[SHORT PROBLEM]: Write the next few paragraphs of the blog post about the labyrinth in "Looking for Alaska," picking up after its last sentence.

Looking for Exit

Dear Reader,

As I typed out the title of this post, I can’t help but wonder about the true meaning of “Looking for Alaska” (the book is beautiful! 5/5).

Throughout the book, “the labyrinth” maintained its position as the central theme of everything. As the Old Man asked, “How would you personally get out of this labyrinth of suffering?”

The answer that the book gave was (spoiler!) to forgive

But I do believe that I have a different answer to the question. I had always believed that religions are our attempts to answer things that science cannot. But maybe, religions are also the promise to the people that there’s an exit to the labyrinth; Buddhism says that the exit is to have no desire nor expectations; Islam promises the exit to be the allegiance to the one true God; Christianity insists the exit be the cause for hope and redemption.

I think that the way out of the labyrinth is to enjoy the labyrinth itself, to accept the fact that the suffering exists to emphasize the existence of happiness. I personally don’t think that a place where there’s no suffering doesn’t exist, because without the ugly there’s no beautiful, and without suffering there’s no happiness, or non-suffering, however you want to call it; in my opinion, happiness doesn’t seem to be the right word to name non-suffering. Because as my answer to the question remarks, to “get out” of the labyrinth, happiness is being merged with the labyrinth itself.

[SOURCE DATA]:
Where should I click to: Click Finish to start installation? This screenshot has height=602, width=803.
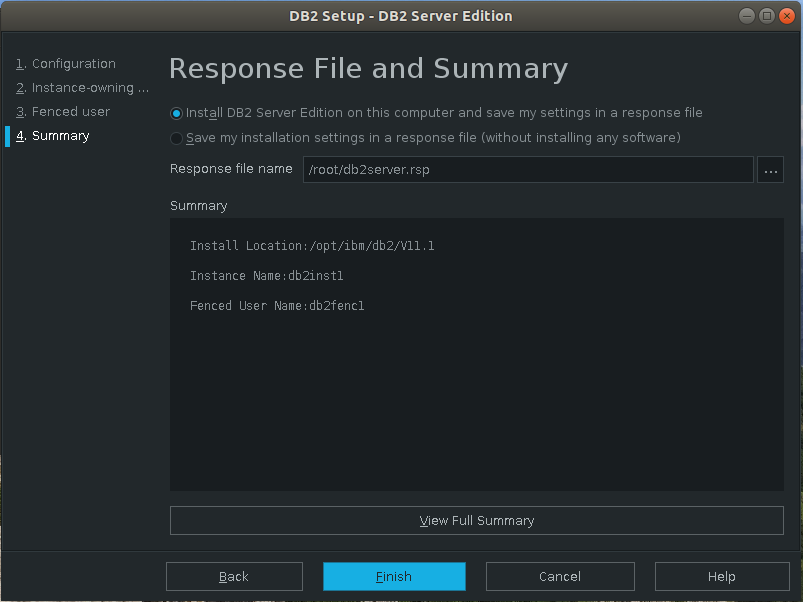(394, 576)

[EXERCISE ANSWER]:
Labyrinth is not just suffering, it’s life. And life compromises of everything, sourness, sweetness, bitterness. To enjoy the labyrinth is to enjoy life.

I’m not saying that to exit is to ignore the labyrinth, but I’m insisting that to exit, one needs to accept oneself and all the suffering and all the wonderful and interesting things that the world has to offer.

I’m having trouble wrapping this up, guess I will follow John Green and use last words here,

 

“It has all been most interesting.”

— Mary Wortley Montagu

Thank you for reading.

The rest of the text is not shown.